== DIRECTIVES ==
1: Rewrite the police commission article from "These numbers are disturbing" to "those were searched.", inclusive, changing "stops" to "detentions".
2: Translate this sentence from the police commission article into Spanish: "Elias was referencing reports on incidents in which officers stopped a person on foot or in their car throughout 2019 and the first three months of 2020."

[START SOURCE EXCERPT]

Keith Bell stands outside the Mission Police station. Photo by Lola M. Chavez, June 2017

Members of the San Francisco Police Commission say they’re unsettled by recent police department data suggesting dramatic and persistent racial bias in officers’ daily interactions with people of color. 

These numbers are disturbing to me,” Commissioner Cindy Elias said Wednesday night during an oft-heated, hour-long exchange with Chief Bill Scott regarding the statistics and what they ultimately revealed about the department’s progress on reform. 

Elias was referencing reports on incidents in which officers stopped a person on foot or in their car throughout 2019 and the first three months of 2020. The SFPD’s Racial and Identity Profiling Board report showed that, in 2019, people of color composed 65 percent of these stops, while white people accounted for 35 percent. 

Moreover, Elias pointed out, in the fourth quarter of 2019 people of color composed 65.6 percent of stops and 72.1 percent of those searched. Only 34.4 percent of those stopped were white, and only  28.7 percent of those were searched. 

“Those numbers are alarming … we are searching people of color more frequently than anyone else,” Elias said. “I asked in 2019 why this was happening and what the solutions are — and I still haven’t heard.” 

“I want to know what SFPD is doing about it,” Elias continued. “We know what these numbers are. … The question needs to be, ‘What are we doing about it and how do we get it to stop?’” 

Police Commissioner Cindy Elias questions Capt. Steven Ford on the SFPD’s disproportionate use of force on black men. March 6, 2019.

[END SOURCE EXCERPT]
[START GIVEN DATA]

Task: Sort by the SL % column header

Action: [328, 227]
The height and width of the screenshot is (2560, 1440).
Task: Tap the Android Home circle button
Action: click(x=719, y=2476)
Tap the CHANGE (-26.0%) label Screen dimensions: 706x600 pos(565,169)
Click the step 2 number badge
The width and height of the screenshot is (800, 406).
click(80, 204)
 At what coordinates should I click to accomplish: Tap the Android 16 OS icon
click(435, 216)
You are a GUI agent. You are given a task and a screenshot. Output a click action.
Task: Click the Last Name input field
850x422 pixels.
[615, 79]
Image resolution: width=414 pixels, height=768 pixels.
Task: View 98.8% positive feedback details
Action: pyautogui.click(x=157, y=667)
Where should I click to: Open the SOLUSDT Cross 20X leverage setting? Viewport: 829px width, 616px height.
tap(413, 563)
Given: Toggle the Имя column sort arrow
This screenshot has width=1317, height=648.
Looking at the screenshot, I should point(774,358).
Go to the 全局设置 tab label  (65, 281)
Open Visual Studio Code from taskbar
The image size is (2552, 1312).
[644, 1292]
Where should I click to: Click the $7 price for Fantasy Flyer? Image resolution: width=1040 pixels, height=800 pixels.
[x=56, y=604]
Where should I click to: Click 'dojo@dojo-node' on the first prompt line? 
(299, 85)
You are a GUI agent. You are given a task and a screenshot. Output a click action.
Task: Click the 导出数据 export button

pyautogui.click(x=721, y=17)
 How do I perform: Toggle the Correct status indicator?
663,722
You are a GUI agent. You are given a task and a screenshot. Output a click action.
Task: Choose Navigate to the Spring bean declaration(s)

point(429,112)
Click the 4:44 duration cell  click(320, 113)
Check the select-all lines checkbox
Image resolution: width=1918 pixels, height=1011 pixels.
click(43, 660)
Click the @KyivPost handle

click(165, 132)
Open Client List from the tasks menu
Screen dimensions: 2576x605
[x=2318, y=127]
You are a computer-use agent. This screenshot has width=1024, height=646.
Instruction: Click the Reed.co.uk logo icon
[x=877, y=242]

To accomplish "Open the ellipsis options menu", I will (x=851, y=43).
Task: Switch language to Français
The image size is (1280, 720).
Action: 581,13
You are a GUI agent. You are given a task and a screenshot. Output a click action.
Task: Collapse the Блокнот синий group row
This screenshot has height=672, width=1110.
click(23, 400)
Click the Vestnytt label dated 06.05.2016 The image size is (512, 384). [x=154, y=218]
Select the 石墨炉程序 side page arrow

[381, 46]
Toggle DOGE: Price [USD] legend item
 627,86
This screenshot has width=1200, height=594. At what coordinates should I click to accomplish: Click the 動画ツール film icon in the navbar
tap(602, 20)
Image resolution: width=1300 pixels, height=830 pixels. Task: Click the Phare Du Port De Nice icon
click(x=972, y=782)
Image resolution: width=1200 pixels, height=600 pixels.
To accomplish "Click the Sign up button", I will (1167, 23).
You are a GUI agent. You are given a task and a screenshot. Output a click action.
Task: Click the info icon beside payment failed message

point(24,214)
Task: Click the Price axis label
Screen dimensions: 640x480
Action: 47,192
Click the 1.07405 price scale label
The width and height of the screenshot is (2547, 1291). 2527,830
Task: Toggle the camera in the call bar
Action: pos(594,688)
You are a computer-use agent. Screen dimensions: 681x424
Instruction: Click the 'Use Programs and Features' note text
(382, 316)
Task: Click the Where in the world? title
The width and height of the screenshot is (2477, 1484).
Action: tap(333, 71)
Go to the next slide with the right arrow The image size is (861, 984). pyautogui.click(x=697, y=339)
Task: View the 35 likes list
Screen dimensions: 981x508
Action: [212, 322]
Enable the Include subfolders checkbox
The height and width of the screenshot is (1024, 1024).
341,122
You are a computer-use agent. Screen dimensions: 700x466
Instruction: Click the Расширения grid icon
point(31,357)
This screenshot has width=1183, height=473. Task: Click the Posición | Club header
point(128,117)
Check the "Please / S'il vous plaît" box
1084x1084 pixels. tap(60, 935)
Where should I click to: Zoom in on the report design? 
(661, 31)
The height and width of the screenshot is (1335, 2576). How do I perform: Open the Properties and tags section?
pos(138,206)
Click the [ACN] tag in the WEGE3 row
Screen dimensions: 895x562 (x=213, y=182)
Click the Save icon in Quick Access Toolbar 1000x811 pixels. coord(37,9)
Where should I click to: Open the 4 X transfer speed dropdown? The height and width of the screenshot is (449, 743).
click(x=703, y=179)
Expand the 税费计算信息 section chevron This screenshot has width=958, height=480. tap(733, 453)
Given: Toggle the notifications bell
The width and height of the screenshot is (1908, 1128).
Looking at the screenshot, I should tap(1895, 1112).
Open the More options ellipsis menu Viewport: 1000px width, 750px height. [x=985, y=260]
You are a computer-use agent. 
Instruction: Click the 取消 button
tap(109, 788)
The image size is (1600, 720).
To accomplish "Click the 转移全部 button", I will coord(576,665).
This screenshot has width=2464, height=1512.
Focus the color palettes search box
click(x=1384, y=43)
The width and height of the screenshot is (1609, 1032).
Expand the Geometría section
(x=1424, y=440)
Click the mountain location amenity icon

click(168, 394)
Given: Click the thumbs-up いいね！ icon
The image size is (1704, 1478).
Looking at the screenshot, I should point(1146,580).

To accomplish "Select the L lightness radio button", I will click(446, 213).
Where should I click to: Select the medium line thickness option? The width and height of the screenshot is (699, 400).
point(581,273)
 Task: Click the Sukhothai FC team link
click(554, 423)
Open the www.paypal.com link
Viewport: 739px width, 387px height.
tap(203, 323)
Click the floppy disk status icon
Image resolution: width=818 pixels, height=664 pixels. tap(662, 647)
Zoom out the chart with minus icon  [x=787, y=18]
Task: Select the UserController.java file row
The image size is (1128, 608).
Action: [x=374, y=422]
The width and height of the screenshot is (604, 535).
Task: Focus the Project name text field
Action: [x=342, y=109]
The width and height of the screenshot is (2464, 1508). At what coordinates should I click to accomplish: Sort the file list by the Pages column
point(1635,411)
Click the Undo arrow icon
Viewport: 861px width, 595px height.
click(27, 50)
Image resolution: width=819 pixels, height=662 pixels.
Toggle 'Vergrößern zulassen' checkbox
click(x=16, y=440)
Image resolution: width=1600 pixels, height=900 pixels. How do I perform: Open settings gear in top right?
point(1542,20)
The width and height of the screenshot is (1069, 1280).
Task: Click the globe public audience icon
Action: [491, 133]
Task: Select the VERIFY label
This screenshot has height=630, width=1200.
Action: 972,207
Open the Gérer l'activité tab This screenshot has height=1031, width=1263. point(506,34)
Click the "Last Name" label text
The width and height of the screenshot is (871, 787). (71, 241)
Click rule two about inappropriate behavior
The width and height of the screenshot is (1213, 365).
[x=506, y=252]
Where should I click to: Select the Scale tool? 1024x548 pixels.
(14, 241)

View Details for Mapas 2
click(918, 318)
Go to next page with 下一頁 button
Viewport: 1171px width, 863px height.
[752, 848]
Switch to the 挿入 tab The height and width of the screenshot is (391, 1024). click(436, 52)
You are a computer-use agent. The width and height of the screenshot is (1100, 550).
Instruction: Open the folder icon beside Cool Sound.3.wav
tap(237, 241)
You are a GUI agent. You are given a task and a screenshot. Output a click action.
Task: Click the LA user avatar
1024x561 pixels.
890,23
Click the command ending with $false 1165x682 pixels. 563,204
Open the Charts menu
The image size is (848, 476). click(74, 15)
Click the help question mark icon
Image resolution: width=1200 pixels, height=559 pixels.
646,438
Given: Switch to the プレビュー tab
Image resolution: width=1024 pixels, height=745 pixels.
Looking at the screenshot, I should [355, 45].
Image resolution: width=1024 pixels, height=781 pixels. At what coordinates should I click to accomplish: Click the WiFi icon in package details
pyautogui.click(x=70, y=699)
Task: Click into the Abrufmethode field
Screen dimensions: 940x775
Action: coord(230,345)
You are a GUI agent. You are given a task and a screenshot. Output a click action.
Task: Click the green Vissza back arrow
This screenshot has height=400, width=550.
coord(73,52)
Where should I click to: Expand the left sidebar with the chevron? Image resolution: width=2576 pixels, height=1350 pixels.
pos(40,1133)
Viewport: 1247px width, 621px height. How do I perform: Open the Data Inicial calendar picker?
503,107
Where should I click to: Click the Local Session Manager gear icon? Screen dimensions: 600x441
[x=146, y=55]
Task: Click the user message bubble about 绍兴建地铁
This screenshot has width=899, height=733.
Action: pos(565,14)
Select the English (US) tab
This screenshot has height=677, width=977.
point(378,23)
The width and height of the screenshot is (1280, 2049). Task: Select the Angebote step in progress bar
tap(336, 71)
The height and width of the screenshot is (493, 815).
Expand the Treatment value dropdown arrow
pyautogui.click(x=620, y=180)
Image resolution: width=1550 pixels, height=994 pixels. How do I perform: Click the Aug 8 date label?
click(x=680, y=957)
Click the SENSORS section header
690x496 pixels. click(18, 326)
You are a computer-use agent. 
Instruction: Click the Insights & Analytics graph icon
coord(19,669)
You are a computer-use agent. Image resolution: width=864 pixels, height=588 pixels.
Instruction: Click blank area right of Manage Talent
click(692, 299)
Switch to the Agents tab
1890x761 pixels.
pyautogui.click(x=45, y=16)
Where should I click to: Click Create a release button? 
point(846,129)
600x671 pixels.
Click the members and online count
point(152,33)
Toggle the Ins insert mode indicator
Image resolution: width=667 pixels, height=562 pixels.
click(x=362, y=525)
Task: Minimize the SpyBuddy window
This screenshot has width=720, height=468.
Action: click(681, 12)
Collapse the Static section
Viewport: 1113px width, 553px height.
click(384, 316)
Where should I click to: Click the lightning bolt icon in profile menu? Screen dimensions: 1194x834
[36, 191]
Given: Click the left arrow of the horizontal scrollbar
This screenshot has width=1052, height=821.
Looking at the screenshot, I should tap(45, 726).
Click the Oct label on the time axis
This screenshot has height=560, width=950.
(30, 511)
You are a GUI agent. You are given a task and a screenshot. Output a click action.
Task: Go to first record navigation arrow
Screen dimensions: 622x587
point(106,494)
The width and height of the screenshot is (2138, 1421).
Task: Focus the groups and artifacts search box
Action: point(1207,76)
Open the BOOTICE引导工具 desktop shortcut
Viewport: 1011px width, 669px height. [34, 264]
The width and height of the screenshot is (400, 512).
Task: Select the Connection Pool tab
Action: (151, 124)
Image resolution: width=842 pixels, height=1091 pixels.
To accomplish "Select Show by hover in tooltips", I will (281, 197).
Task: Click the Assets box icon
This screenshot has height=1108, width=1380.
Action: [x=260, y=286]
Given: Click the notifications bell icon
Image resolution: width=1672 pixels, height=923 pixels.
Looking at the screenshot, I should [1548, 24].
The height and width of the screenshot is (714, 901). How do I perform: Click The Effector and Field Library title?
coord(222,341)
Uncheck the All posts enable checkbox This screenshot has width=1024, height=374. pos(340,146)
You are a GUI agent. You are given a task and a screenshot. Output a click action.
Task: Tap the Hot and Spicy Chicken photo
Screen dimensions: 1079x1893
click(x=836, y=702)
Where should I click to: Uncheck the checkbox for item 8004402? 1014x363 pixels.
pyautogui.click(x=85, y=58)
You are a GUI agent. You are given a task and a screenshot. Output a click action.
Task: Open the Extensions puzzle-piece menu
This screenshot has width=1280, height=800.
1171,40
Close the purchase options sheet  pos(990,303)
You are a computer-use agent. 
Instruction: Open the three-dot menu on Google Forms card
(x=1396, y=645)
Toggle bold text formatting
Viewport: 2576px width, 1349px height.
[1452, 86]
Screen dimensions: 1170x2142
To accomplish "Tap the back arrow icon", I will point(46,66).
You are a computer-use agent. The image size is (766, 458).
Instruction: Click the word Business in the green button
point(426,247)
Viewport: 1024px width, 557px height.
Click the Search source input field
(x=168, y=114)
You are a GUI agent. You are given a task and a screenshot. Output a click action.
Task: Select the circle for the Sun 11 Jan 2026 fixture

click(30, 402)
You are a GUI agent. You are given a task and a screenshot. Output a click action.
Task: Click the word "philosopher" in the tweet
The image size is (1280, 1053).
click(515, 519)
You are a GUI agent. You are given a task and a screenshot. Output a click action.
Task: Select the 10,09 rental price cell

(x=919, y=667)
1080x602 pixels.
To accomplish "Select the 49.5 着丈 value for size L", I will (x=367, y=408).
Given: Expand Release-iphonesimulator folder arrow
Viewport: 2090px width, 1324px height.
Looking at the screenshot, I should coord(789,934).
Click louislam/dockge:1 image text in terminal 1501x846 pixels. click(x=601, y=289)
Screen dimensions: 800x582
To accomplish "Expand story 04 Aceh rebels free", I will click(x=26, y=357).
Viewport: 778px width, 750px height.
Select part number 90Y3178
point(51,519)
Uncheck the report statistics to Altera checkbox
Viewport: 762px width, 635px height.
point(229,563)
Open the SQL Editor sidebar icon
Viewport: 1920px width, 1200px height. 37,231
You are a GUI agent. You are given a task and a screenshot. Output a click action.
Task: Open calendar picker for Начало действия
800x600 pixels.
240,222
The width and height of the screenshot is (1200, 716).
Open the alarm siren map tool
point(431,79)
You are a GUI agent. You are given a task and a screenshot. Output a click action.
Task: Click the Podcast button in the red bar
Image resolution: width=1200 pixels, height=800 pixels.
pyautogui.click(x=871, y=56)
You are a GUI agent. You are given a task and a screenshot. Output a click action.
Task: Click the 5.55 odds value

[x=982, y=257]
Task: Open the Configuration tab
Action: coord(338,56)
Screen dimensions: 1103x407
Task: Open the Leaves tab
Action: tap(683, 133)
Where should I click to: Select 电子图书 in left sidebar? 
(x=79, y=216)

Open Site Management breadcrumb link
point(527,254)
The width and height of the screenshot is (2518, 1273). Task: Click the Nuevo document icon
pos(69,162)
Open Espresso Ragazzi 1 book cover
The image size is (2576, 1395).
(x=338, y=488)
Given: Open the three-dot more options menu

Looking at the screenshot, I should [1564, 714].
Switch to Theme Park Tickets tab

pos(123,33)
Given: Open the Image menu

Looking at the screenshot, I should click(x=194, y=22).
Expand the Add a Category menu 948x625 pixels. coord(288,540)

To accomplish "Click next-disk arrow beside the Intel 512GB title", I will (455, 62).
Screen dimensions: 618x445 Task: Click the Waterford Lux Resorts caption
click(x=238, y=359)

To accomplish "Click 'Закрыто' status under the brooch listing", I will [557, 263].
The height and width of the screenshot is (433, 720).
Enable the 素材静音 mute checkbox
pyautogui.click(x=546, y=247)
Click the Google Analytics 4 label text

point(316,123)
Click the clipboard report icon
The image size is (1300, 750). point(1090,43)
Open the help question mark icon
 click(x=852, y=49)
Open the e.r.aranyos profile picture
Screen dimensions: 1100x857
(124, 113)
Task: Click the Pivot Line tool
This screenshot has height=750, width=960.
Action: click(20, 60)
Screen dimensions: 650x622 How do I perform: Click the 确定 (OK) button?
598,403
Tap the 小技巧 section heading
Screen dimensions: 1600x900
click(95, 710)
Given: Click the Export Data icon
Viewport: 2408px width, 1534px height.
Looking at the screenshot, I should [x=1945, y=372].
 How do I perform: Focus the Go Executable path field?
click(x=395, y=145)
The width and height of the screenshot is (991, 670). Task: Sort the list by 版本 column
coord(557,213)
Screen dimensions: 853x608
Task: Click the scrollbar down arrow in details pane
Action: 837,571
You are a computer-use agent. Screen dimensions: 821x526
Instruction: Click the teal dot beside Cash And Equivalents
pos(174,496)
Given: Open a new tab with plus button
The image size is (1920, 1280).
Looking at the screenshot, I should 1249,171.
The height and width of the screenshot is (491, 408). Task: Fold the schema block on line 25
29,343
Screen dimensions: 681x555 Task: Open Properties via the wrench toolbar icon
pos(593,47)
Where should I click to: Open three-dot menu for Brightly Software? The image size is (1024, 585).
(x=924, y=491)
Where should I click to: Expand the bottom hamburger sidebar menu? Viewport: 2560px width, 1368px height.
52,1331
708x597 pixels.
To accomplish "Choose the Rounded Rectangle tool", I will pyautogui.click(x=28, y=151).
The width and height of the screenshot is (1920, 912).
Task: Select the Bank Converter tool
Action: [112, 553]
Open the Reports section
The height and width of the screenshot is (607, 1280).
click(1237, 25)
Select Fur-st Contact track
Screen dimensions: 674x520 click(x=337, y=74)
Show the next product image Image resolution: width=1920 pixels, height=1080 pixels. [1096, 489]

[END GIVEN DATA]

== SOLUTIONS BELOW ==
1:
These numbers are disturbing to me,” Commissioner Cindy Elias said Wednesday night during an oft-heated, hour-long exchange with Chief Bill Scott regarding the statistics and what they ultimately revealed about the department’s progress on reform. 

Elias was referencing reports on incidents in which officers stopped a person on foot or in their car throughout 2019 and the first three months of 2020. The SFPD’s Racial and Identity Profiling Board report showed that, in 2019, people of color composed 65 percent of these detentions, while white people accounted for 35 percent. 

Moreover, Elias pointed out, in the fourth quarter of 2019 people of color composed 65.6 percent of detentions and 72.1 percent of those searched. Only 34.4 percent of those stopped were white, and only  28.7 percent of those were searched.

2: Elias se refería a informes sobre incidentes en los que los agentes detuvieron a una persona a pie o en su automóvil a lo largo de 2019 y los primeros tres meses de 2020.